* [Task goal]:
Copy every one of the records below word for word, leaving out the pictures.

* [Records for this task]:
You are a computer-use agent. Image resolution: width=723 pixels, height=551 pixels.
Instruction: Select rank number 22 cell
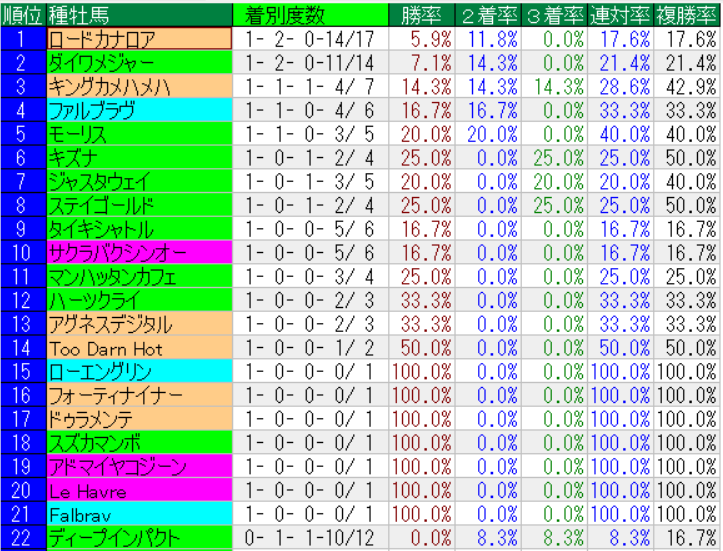21,538
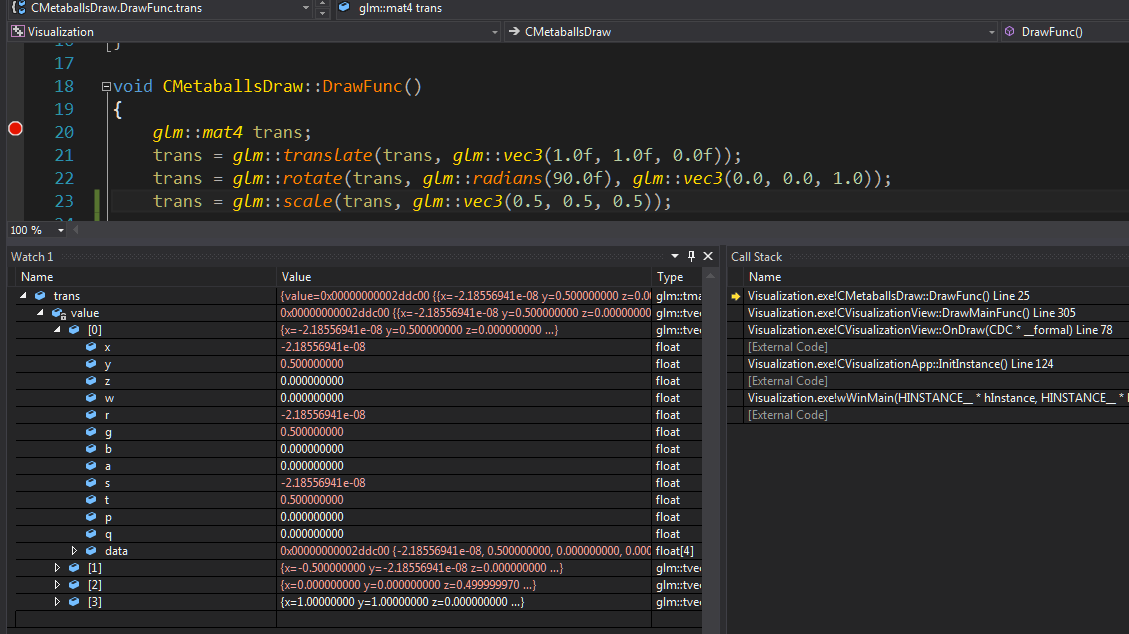
Task: Pin the Watch 1 window
Action: pos(691,257)
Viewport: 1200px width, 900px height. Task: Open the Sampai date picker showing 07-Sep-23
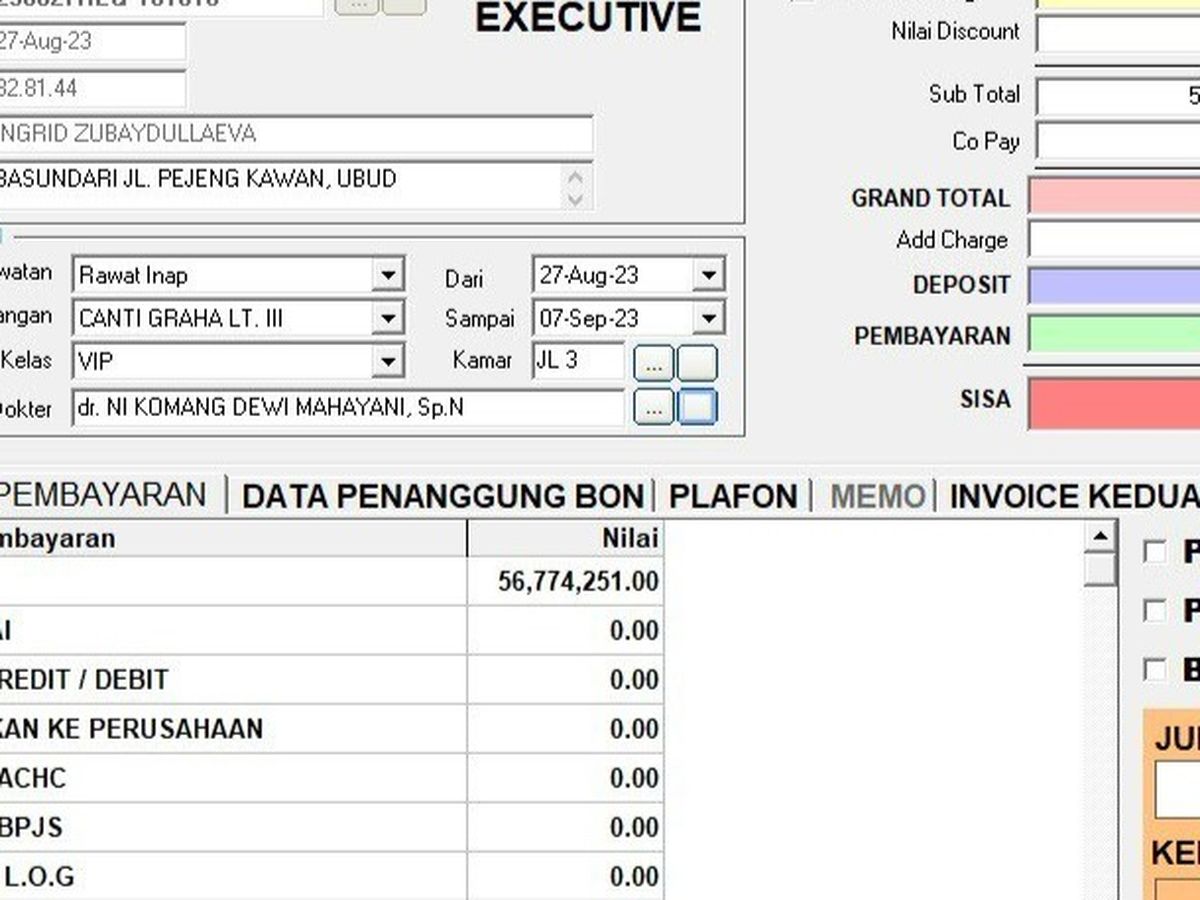[708, 319]
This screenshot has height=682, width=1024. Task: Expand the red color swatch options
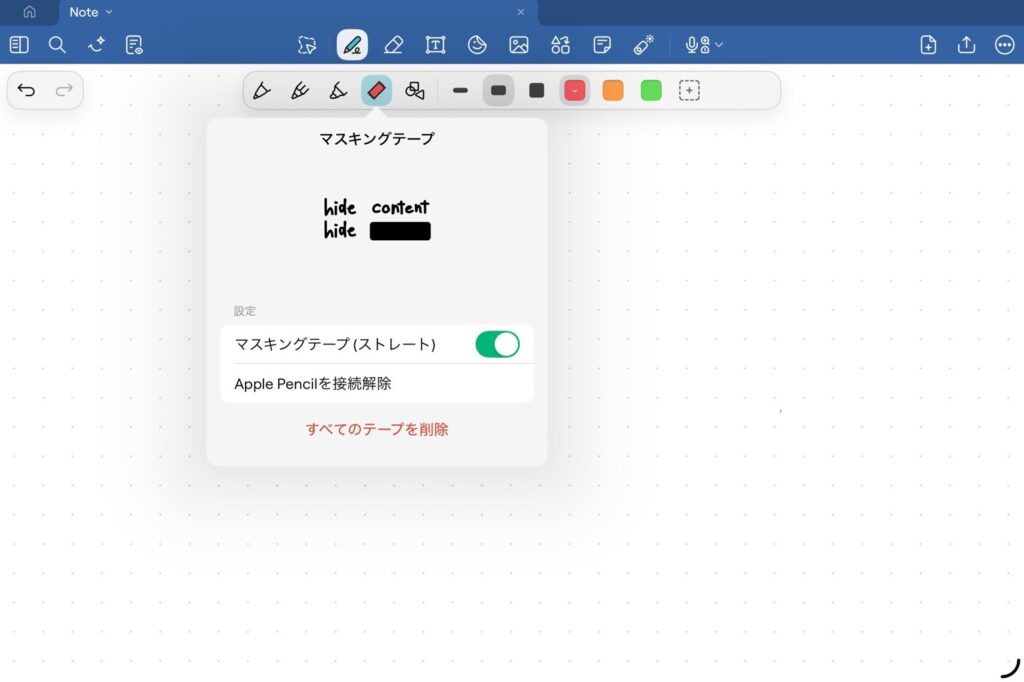[575, 91]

* [Final result]:
You are a computer-use agent. Image resolution: width=723 pixels, height=551 pixels.
Instruction: Select rank number 22 cell
21,538
Task: Pin the Watch 1 window
Action: pos(691,257)
Viewport: 1200px width, 900px height. Task: Open the Sampai date picker showing 07-Sep-23
[708, 319]
This screenshot has height=682, width=1024. Task: Expand the red color swatch options
[575, 91]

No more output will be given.